Ed Sanders’s great document is generative Ur screed for all investigation. It reclaims power for poets designating  “’istorin”, as  scrappy  yet  sophisticated, timeless, adventure.  Investigate the Abyss! perfect rallying cry for the Kali Yuga mess we’re in. Data as sanity, as earth-touching mudra to awakened mind. Down with cognitive dissonance! Key scripture to Jack Kerouac School Naropa’s pedagogy since early inception, Investigative Poetics holds ground in this elegant new edition with elucidating preface by Don Byrd. Long live the cultural intervention this text already was and continues to be. Facing ethical and ecological crisis and loss of historical memory and  dynastic corporate control and greed,  we needed Sanders’s IP anew and available.  It is powerful apotropaic medicine to the syndicates of samsara, a tool kit for survival, mind and senses in tact. And as brilliant antidote to distraction culture, you can actually wake up in the morning and DO something!

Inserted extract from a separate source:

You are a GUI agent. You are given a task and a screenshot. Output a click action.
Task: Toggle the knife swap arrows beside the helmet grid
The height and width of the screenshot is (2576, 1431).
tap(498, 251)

      We had early heady days at Naropa in Boulder Colorado, close to the great divide, and negative ions, and east & west sympathies and symmetries, and eidolons of TAZ and rhizome and icons and scions of the New American Poetry converging to test their mettle and imagination with one another, with  horrors of Viet Nam barely over, sixties burnout, New Contract with America on horizon.  We know the rest.  During our protests at Rocky Flats, Allen Ginsberg wrote his doc-po “Plutonian Ode” I think influenced by Ed’s method. We all knew how useful Ed’s ideas were and carried them with us to other places and into the work as well. Some of the energy for my own obsession with archive come to mind, as well as the trickle down to field poets everywhere.

     Anne Waldman

 

....one of the most important documents, texts, textbooks, and manifestos or manifestations to come into my hands since—I guess it’s the most important thing for me since “Projective Verse” itself.

     George Butterick

 

Ed Sanders’ clarion call is for American poets—in a paranoid time when poems, “news that stays news,” get accused of false news--“to resume their ancient tradition of describing historical reality.” The methodology he proposed in the 1975 “Investigative Poetry” lectures has already bequeathed to us, with Sanders’ Lucan-like facility for poetry and scholarship, a quarter century of multi-volume verse histories. The advance of Investigative Poetry laps the formal innovation of “a poem including history” even as it answers Olson’s consuming desire to establish a methodology. Sanders asserts that the long-poem is history.  That poetry is the language of history. That our great poets (he names in the first few pages Pound, Crane, Williams, Olson, Ginsberg, Snyder, Rothenberg, d.a. levy) begin as scholars of primary sources. That the poem is a sharp instrument for investigating the era. A poem on the order of De Incendio Urbis is a threat to the despots of any era and all eras.  Sanders’ contemporary masters Sebald and Bolaño, lacking native histories of Investigative Poetry, nevertheless were moved to carry out detective work in prose fictions.

 

move over Herodotus

move over Thuc’

move over Arthur Schlesinger

move over logographers and chroniclers

and compulsive investigators

 

 

for the poets are

marching again

upon the hills

of history

 

     Rich Blevins

 

A sense of victory in remaining embedded/embodied in/ as the-book-the-bard. Rather than useless “forgetful symbols”—transitory moments that pass on us or pass us by or pass along—it is from the stance of integrities of our involvement where we create bridges to future bards. “Sweet nets of bard-babble”—permission to speak freely. In the invitation, “you make law” by “concomitant chords.” Freedom to create, I most appreciate the encouragement to keep going beyond the threat of being stopped—no matter how seemingly rich or convincing or historical that threat may be believed to be.

     j/j hastain

 

Some of us had the fortune of discovering Ed Sanders’ Investigative Poetry at our beginnings. For me it was the birth of the poet after many aborted efforts and has remained a major root. Sanders and the Fugs’ incantation to exorcise and levitate the Pentagon at the height of the Vietnam War, his coverage for the LA Times of the trial of Charles Manson and subsequent, extraordinary book, The Family, and his essay, Investigative Poetry, are the root of a whole generation of poets. With Dispatches’ much needed reprint here it will become a root for generations of poets to come.